Efficiency Optimization Employing Random and Smart Search Using Multiple Counts and Line Activity Consistency Benchmarks - 11398

The ISOCS mathematical method developed by Canberra Industries is a well established technique for computing High Purity Germanium (HPGe) detector efficiencies for a wide variety of source shapes and sizes. In the ISOCS method, the user inputs the source dimensions, matrix composition and density, along with the source-to-detector distance. In many applications, the source dimensions, the matrix material and density may not be well known. Under such circumstances, the efficiencies may not be very accurate since the modeled source geometry may not be very representative of the measured geometry. Canberra is developing a customized efficiency optimization software, which is an extension of the ISOCS, known as “Advanced ISOCS” that varies the uncertain parameters and determines the optimal efficiency shape and magnitude based on available benchmarks in the measured spectra. The benchmarks could be results from isotopic codes such as MGAU, MGA, or FRAM, activities from multi-line nuclides, and multiple counts of the same item taken in different geometries (from the side, bottom, top etc).
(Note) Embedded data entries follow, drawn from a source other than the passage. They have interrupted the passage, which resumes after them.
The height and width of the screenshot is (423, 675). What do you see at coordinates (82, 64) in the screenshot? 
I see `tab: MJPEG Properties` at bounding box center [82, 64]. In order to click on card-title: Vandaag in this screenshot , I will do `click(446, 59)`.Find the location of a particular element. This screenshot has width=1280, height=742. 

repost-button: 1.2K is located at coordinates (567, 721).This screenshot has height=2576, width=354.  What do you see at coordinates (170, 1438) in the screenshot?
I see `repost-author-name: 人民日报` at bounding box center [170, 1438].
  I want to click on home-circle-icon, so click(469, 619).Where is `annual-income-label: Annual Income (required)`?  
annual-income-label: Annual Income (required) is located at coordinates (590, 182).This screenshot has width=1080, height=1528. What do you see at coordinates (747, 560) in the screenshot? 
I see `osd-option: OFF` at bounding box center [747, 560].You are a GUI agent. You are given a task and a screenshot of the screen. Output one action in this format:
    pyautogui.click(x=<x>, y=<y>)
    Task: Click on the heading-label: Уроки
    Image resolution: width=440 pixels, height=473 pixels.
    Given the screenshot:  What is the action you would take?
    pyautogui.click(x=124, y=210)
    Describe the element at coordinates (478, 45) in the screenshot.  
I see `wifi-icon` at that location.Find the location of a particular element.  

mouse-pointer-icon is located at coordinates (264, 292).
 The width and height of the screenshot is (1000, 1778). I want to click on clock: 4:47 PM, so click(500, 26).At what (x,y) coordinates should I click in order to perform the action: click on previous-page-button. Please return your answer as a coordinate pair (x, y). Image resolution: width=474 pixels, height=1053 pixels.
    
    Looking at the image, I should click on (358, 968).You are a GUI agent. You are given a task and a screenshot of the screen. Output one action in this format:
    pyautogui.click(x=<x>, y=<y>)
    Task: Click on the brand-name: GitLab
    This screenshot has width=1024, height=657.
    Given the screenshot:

The efficiency optimization is carried out using either a random search based on standard probability distributions, or using numerical techniques that carry out a more directed (smart) search. Measurements were carried out using representative source geometries and radionuclide distributions. Benchmark data from multiple geometry counts of the same item, and activities from multi-line nuclides was used in efficiency optimization. Results of optimizations carried out using the random search method are presented in this paper. The radionuclide activities were determined using the optimized efficiency and compared against the true activities.